Former les consciences ou accompagner les coeurs ?
- Isabelle Halleux
- 27 juil.
- 3 min de lecture

Rome accueille en début de semaine prochaine (28-29/7/25) [1] le premier jubilé des "influenceurs catholiques" ou "missionnaires numériques" [2], "signe fort de reconnaissance institutionnelle pour ceux qui évangélisent à travers les réseaux sociaux."
"Ce qu'on attend, c'est une certaine forme de reconnaissance institutionnelle, de dire que ce monde-là existe, que l'Église en prend acte et qu'elle va l'accompagner et l'encourager", dit le frère dominicain Paul-Adrien d'Hardemare, qui compte plus d'un demi-million d'abonnés à sa chaine Youtube. Et il explique ses besoins de reconnaissance, de cadre, de régulation et d'encadrement de la parole.
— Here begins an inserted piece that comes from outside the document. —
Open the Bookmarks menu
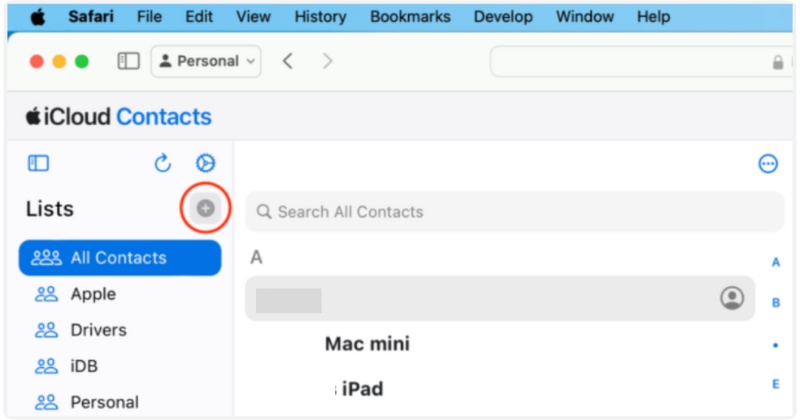This screenshot has height=420, width=800. 408,17
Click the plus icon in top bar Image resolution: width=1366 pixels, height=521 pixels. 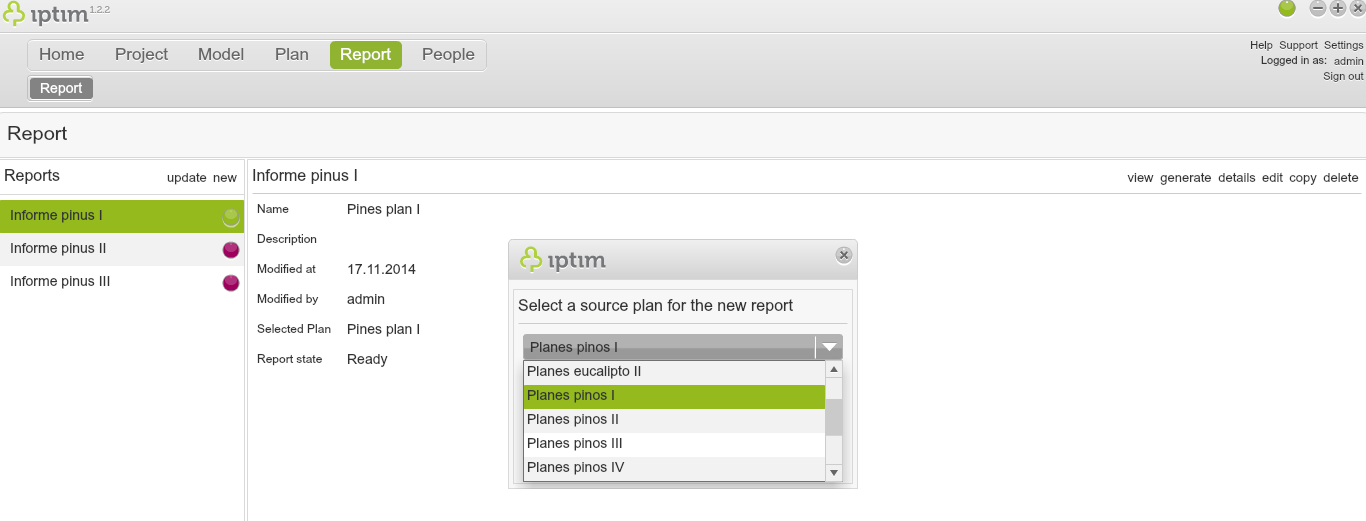pyautogui.click(x=1338, y=9)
Tout cela pour garantir sa mission qu'il définit comme "former les consciences". Il aurait dit "éveiller les consciences", passe encore, mais "former les consciences" ?! On se croirait revenu au 20e siècle avec le bon vieux canal descendant de l'influenceur vers l'influencé. Chaire de vérité devenue video youtube ? [3]
Evidemment, en bien pensant/en pensant bien, le dominicain sent qu'il y a des risques, même si il ne les exprime pas directement : risque d'influencer (pour un influenceur ?!), risque de dériver (dérive révélée par les commentaires des auditeurs), risque de solitude (vides de sens, de fraternité, de retour). Alors il exprime un besoin de cadre, de régulation, d'encadrement... et de support financier pour garantir la qualité, la longévité, l'extension de la prédication. Implicitement, c’est un appel à former ces missionnaires sous autorisation officielle [4], puisque la reconnaissance institutionnelle est espérée… même si l’article ne le dit pas ouvertement.
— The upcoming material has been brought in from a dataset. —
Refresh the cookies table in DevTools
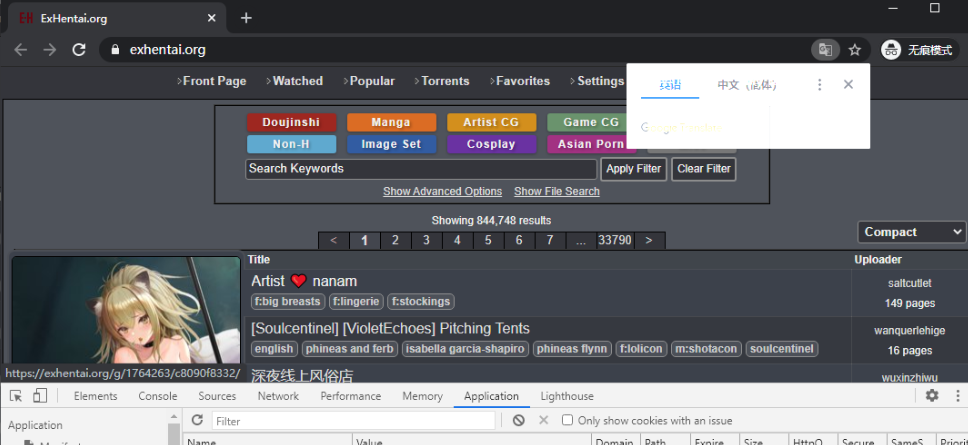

Ce missionnaire numérique - influenceur catholique ne se réclame donc pas d'abord témoin de sa foi mais formateur de conscience.
Perso, "je crois" d'abord dans l'efficacité du témoignage de la foi par la vie, en toute liberté et en préservation de la liberté de celui qui écoute. Et je préfère à la vidéo scénarisée disant ce qu'il faut penser, la petite phrase du jour du Facebook/Instagram de mon monastère préféré, tirée de la bible. Sans commentaire, elle ouvre un chemin. Elle n’enseigne pas : elle appelle. Elle éveille une liberté.
[1] Pauline de Torsiac, 25/7/2025, RCF.fr, https://www.rcf.fr/articles/actualite/les-influenceurs-catholiques-a-rome-pour-leur-1er-jubile
[2] Le missionnaire numérique ou digital est envoyé(e) pour rejoindre les périphéries numériques, pour y semer la Parole, dialoguer, annoncer l'Évangile, être présence de foi dans des lieux où elle est absente ou caricaturée. C’est la logique du Missio ad gentes version web.
L'influenceur catholique se comprend plutôt à partir d’une logique de visibilité et de notoriété. Il ou elle a une communauté d’abonnés, une ligne éditoriale, parfois une marque personnelle. Il/elle parle depuis une position, parfois institutionnelle, parfois très personnelle, et produit du contenu catho pour des cathos ou des sympathisants.
La confusion des deux par l'auteure de l'article est évidente !
Voici une petite grille de discernement pour aider à distinguer ces deux "rôles", sachant que le missionnaire digital peut être tenté de devenir influenceur : chercher les likes, le buzz, faire des contenus plus séduisants que prophétiques. L’influenceur peut, de son côté, se croire missionnaire, mais ne parler qu’à un entre-soi déjà convaincu.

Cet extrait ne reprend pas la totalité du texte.